Eroğlu bu duruma ne diyor..? - Havadis Gazetesi | Kıbrıs Haber
Perşembe, Mart 28, 2024
Köşe Yazarları

Eroğlu bu duruma ne diyor..?

UBP-DP ittifakı kurulurken, herkes bunun Cumhurbaşkanlığı seçimlerine yönelik olduğu konusunda hemfikirdi. Hatta parti başkanları “ittifak olmaz” diye son ana kadar direttikleri halde, UG’yi oluşturan milletvekilleri bir anlamda “ittifak lobisi” oluşturmuşlardı.
İttifakın ilk adımı, yerel seçimlerdi.
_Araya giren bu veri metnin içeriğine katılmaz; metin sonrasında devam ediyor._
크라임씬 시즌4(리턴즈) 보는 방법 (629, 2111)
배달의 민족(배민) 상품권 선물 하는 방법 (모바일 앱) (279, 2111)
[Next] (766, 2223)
Ama bununla kalmayacağı da kulaklara fısıldanmıştı. İleride iki partinin birleşmesinden söz ediliyordu. Hatta belki hükümet bozulacak, UBP’nin yeniden iktidara gelmesi sağlanacaktı.
Özellikle UBP’nin hükümete girme ihtimali, UBP içinde birilerinin ittifak gönüllüsü olmasına da yetmişti. Bakanlık koltuğunu bırakanlar, dört yıl nasıl geçecek diye hayıflanırken, yeni vekillerden bazıları da koltuk rüyaları görmekteydiler.
Alttan girdiler, üstten çıktılar, derme çatma bir ittifak kurdular. Kimin nerede kimi destekleyeceği, nerelerde hangi partinin aday çıkaracağı belliydi. Bunu yaparken tabandan gelen çatlak sesleri susturma adına, “Taban ittifakı destekliyor” mesajları verdiler.
Ama evdeki hesap çarşıya uymadı.
Sağın, aralarında siyasi açıdan hiç bir fark olmayan iki partisi, bir kez daha bir araya gelemeyeceklerini gösterdiler.  
Neden sorusunun cevabı çok açık. Kesinlikle ideolojik değil.  “Bana söz verildi” diyenler yanında, “Partimiz eziliyor” diyenler baş kaldırdı. Adaylar üzerinde tartışmalar yaşandı. Hala daha da Girne gibi bir yerde, aday belirlenemiyor. Belirlenen yerlerde, paralel adaylar boy gösteriyor.
Yani düşünün siz, Girne’de DP, allameyi cihan bir aday da bulsa, bundan sonra UBP’lilerin o adaya oy vermesi mümkün müdür? Lefke, Güzelyurt aynı durumda. Küçük yerleşim yerleri ha keza.
Güzelyurt ve Lefke’de 200 kişinin DP’den istifa ya da Başkan’a muhtıra verme noktasına gelmesi, tartışmaların örgütler bazında şiddetle devam ettiğinin göstergesi.
Bu maya tutmadı, bu kesin. Ancak benim merak ettiğim, Eroğlu’nun pozisyonu. Önünde bir yıl sonra Cumhurbaşkanlığı seçimi var. Kendisini kayıtsız şartsız olarak aday gösteren iki parti, birbirine girmiş durumda. Acaba bu Eroğlu’nun siyasi hayatında yaşadığı ilk hayal kırıklığı mı olacak?
Her ne kadar partilerin hem tabanları hem de yönetim kademeleriyle yakın temas içinde olsa da, yemeklerine katılmaktan kaçınmasa da, tabana bazı şeyleri dikte etmekte zorlanıyor mu?
Yoksa acaba, geçmişte olduğu gibi, biri iktidarda, biri muhalefette iki ayrı partinin adayı olmanın avantajını görüp, ona göre mi hareket hattı belirliyor..?
Varsın, bunu da “ittifak” diye diye yollara dökülenler düşünsün…

 


YERİN KULAĞI VAR

MESAJ HERKESE: Türkiye’nin AB Bakanı Mevlüt Çavuşoğlu’nun, Kıbrıs konusunun iç siyasette heba edilmemesi gerektiği yönündeki açıklaması, tüm partilere verilen bir mesajdı. Bir yandan “UBP’nin prensipleriyle anlaşma olacak” diyen Cumhurbaşkanı’na, diğer yandan sürecin dışında kaldık diyen CTP’ye… Kapalı kapılar ardında neler konuşulduğunu bilmesek de, ben bu ziyareti, iki başlılığa son verme ziyareti olarak değerlendirdim.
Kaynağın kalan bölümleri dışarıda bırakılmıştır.